Piercing the Corporate Veil dalam Peraturan Perundang-Undangan
Undang-Undang Nomor 40 Tahun 2007 tentang Perseroan Terbatas (“UUPT”) menganut asas separate legal personality sebagaimana tercermin pada Pasal 3 ayat (1) UUPT yang berbunyi:
Pemegang saham Perseroan tidak bertanggung jawab secara pribadi atas perikatan yang dibuat atas nama Perseroan dan tidak bertanggung jawab atas kerugian Perseroan melebihi saham yang dimiliki
Pengecualian asas separate legal personality pada pasal di atas disebutkan dalam Pasal 3 ayat (2) UUPT yang sering dikenal dengan piercing the corporate veil.
Pasal 3 ayat (2) UUPT menjelaskan bahwa:
Ketentuan sebagaimana dimaksud pada ayat (1) tidak berlaku apabila:
- persyaratan Perseroan sebagai badan hukum belum atau tidak terpenuhi;
- pemegang saham yang bersangkutan baik langsung maupun tidak langsung dengan itikad buruk memanfaatkan Perseroan untuk kepentingan pribadi;
- pemegang saham yang bersangkutan terlibat dalam perbuatan melawan hukum yang dilakukan oleh Perseroan; atau
- pemegang saham yang bersangkutan baik langsung maupun tidak langsung secara melawan hukum menggunakan kekayaan Perseroan, yang mengakibatkan kekayaan Perseroan menjadi tidak cukup untuk melunasi utang Perseroan.

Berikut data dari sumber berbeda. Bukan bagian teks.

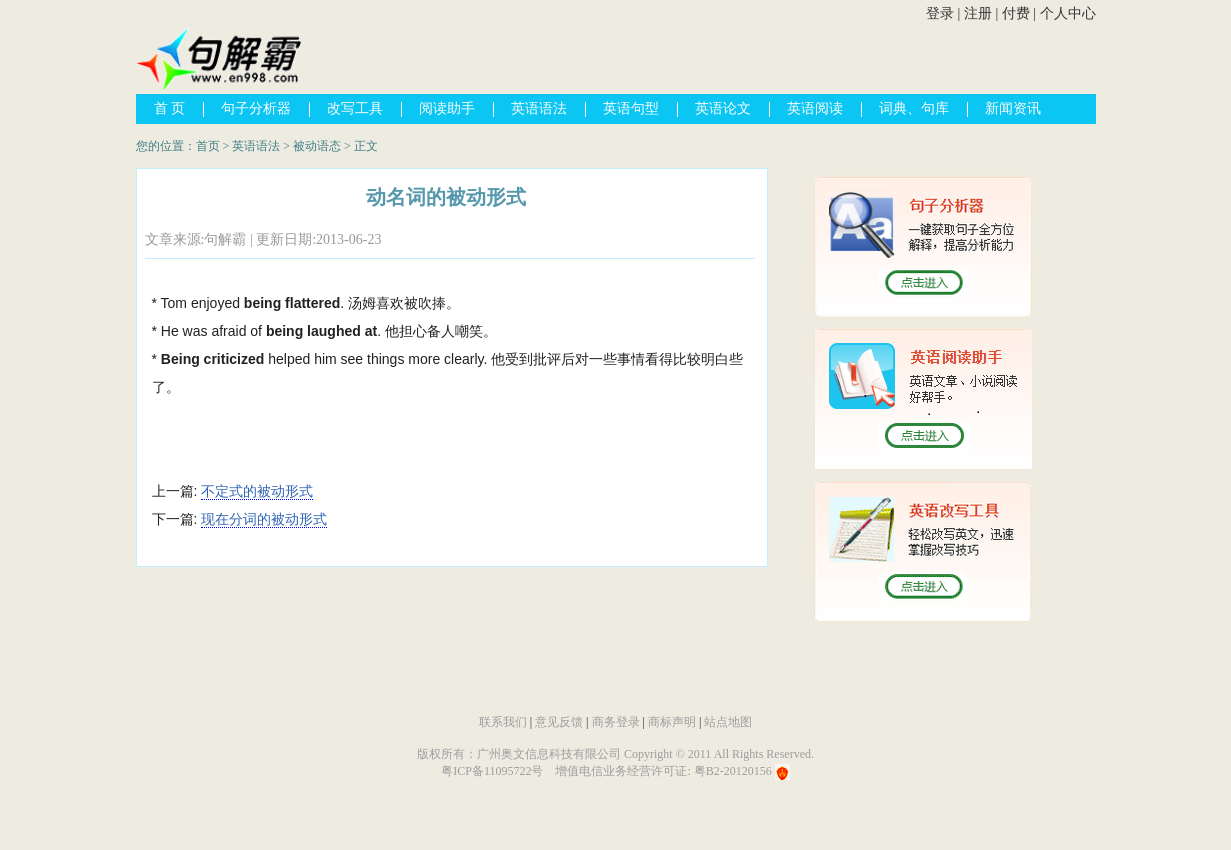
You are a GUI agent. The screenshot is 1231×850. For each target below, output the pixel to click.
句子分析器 (256, 108)
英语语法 (539, 108)
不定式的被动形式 (257, 491)
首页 (208, 146)
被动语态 (317, 146)
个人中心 (1068, 13)
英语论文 (723, 108)
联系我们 (503, 722)
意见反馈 (559, 722)
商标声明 (672, 722)
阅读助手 (447, 108)
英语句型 (631, 108)
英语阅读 (815, 108)
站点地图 (728, 722)
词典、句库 (914, 108)
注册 (978, 13)
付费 (1016, 13)
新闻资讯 (1013, 108)
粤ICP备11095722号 (492, 771)
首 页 (170, 108)
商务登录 (616, 722)
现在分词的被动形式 (264, 519)
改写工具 (355, 108)
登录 (940, 13)
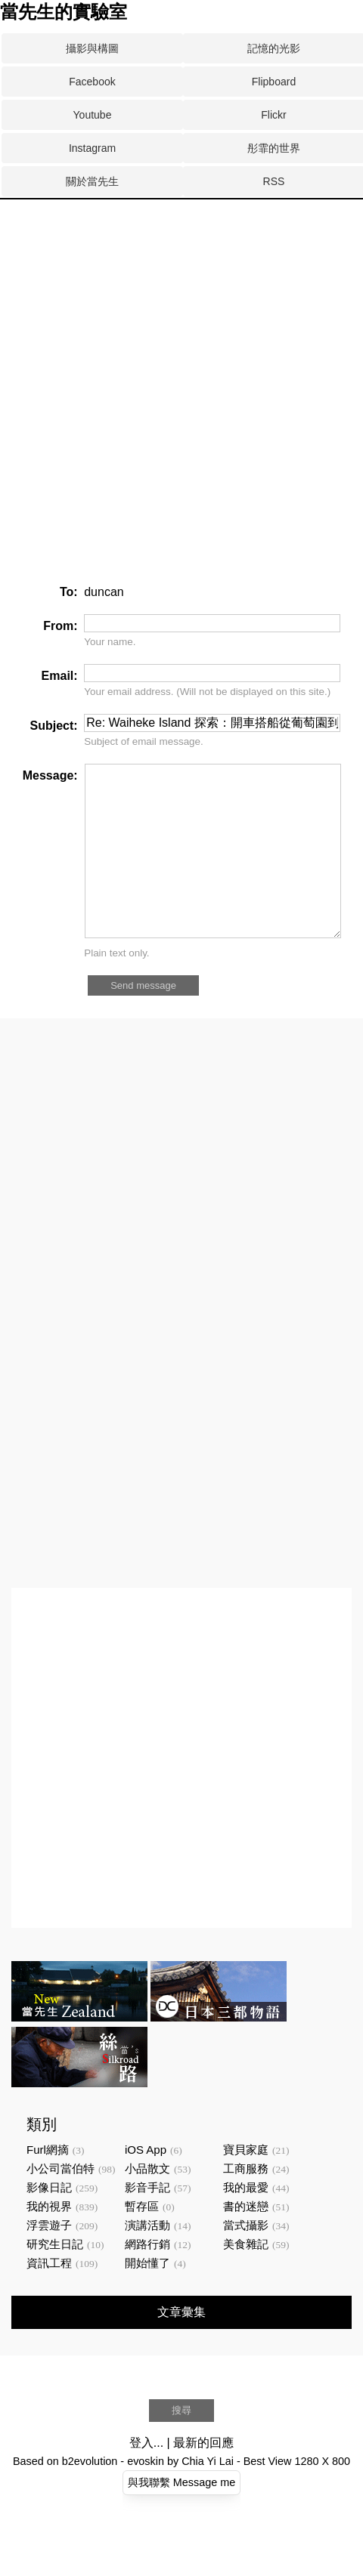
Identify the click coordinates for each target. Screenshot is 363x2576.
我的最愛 (245, 2221)
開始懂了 (147, 2296)
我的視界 (49, 2240)
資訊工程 (49, 2296)
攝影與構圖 (92, 48)
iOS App (145, 2183)
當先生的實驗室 (63, 12)
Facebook (92, 82)
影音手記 (147, 2221)
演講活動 (147, 2259)
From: (60, 625)
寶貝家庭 (245, 2183)
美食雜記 (245, 2278)
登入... (146, 2476)
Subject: (54, 725)
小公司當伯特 (60, 2202)
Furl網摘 (47, 2183)
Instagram (92, 148)
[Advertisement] (181, 256)
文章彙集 (181, 2346)
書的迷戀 (245, 2240)
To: (69, 591)
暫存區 (142, 2240)
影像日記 (49, 2221)
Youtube (92, 115)
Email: (60, 675)
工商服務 (245, 2202)
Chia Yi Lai (208, 2495)
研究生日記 (54, 2278)
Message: (50, 775)
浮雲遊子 (49, 2259)
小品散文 (147, 2202)
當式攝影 (245, 2259)
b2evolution (90, 2495)
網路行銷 (147, 2278)
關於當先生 (92, 181)
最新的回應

Artinya, kondisi yang memenuhi unsur piercing the corporate veil adalah kondisi sebagaimana dimaksudkan dalam Pasal 3 ayat (2) UUPT.
Penerapan Piercing the Corporate Veil kepada Holding Company
Definisi dari holding company menurut Bryan A. Garner, et.al (Eds.) dalam Black’s Law Dictionary Ninth Edition adalah (hal. 319):
A company formed to control other companies, usually confining its role to owning stock and supervising management.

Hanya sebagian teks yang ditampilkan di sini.